= AIM OF THE EXERCISE =
Extract every entry word for word.

(Collected data entries)
┄┄┄┄┄┄┄┄┄┄

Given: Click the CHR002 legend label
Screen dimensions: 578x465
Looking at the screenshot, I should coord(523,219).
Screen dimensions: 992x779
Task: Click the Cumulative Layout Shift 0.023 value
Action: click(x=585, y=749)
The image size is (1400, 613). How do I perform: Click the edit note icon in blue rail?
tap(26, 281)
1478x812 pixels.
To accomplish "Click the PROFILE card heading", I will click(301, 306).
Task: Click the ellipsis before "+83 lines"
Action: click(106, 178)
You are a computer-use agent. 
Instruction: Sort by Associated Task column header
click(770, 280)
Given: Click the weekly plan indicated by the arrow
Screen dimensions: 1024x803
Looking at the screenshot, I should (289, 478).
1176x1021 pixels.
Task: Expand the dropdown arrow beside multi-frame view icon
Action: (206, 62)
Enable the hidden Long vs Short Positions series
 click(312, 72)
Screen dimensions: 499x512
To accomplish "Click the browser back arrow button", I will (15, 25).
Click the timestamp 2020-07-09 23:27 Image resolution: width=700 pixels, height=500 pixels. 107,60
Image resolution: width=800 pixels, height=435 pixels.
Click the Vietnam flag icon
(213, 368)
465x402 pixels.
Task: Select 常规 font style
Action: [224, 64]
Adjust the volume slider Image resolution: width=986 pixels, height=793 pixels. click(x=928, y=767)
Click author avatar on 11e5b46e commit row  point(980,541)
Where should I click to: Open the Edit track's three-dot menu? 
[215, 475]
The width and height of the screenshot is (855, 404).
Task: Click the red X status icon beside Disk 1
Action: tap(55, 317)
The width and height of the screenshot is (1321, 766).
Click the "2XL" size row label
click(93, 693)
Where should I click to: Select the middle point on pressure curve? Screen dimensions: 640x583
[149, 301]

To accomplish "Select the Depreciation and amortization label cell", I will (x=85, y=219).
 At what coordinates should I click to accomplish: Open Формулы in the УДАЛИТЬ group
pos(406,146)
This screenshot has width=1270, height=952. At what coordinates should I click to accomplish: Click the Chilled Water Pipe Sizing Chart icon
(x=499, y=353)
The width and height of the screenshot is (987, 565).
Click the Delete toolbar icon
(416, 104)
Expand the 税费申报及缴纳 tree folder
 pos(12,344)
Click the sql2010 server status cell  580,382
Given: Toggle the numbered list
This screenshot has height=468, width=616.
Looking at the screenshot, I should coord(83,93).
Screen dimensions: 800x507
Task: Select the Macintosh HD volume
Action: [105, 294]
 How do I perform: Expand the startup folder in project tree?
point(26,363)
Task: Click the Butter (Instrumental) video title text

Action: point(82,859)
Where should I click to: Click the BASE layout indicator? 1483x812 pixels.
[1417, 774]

┄┄┄┄┄┄┄┄┄┄

= RESPONSE AREA =
Given: Click the CHR002 legend label
Screen dimensions: 578x465
Looking at the screenshot, I should coord(523,219).
Screen dimensions: 992x779
Task: Click the Cumulative Layout Shift 0.023 value
Action: click(x=585, y=749)
The image size is (1400, 613). How do I perform: Click the edit note icon in blue rail?
tap(26, 281)
1478x812 pixels.
To accomplish "Click the PROFILE card heading", I will click(301, 306).
Task: Click the ellipsis before "+83 lines"
Action: click(106, 178)
You are a computer-use agent. 
Instruction: Sort by Associated Task column header
click(770, 280)
Given: Click the weekly plan indicated by the arrow
Screen dimensions: 1024x803
Looking at the screenshot, I should (289, 478).
1176x1021 pixels.
Task: Expand the dropdown arrow beside multi-frame view icon
Action: (206, 62)
Enable the hidden Long vs Short Positions series
 click(312, 72)
Screen dimensions: 499x512
To accomplish "Click the browser back arrow button", I will (15, 25).
Click the timestamp 2020-07-09 23:27 Image resolution: width=700 pixels, height=500 pixels. 107,60
Image resolution: width=800 pixels, height=435 pixels.
Click the Vietnam flag icon
(213, 368)
465x402 pixels.
Task: Select 常规 font style
Action: [224, 64]
Adjust the volume slider Image resolution: width=986 pixels, height=793 pixels. click(x=928, y=767)
Click author avatar on 11e5b46e commit row  point(980,541)
Where should I click to: Open the Edit track's three-dot menu? 
[215, 475]
The width and height of the screenshot is (855, 404).
Task: Click the red X status icon beside Disk 1
Action: tap(55, 317)
The width and height of the screenshot is (1321, 766).
Click the "2XL" size row label
click(93, 693)
Where should I click to: Select the middle point on pressure curve? Screen dimensions: 640x583
[149, 301]

To accomplish "Select the Depreciation and amortization label cell", I will (x=85, y=219).
 At what coordinates should I click to accomplish: Open Формулы in the УДАЛИТЬ group
pos(406,146)
This screenshot has width=1270, height=952. At what coordinates should I click to accomplish: Click the Chilled Water Pipe Sizing Chart icon
(x=499, y=353)
The width and height of the screenshot is (987, 565).
Click the Delete toolbar icon
(416, 104)
Expand the 税费申报及缴纳 tree folder
 pos(12,344)
Click the sql2010 server status cell  580,382
Given: Toggle the numbered list
This screenshot has height=468, width=616.
Looking at the screenshot, I should coord(83,93).
Screen dimensions: 800x507
Task: Select the Macintosh HD volume
Action: [105, 294]
 How do I perform: Expand the startup folder in project tree?
point(26,363)
Task: Click the Butter (Instrumental) video title text

Action: point(82,859)
Where should I click to: Click the BASE layout indicator? 1483x812 pixels.
[1417, 774]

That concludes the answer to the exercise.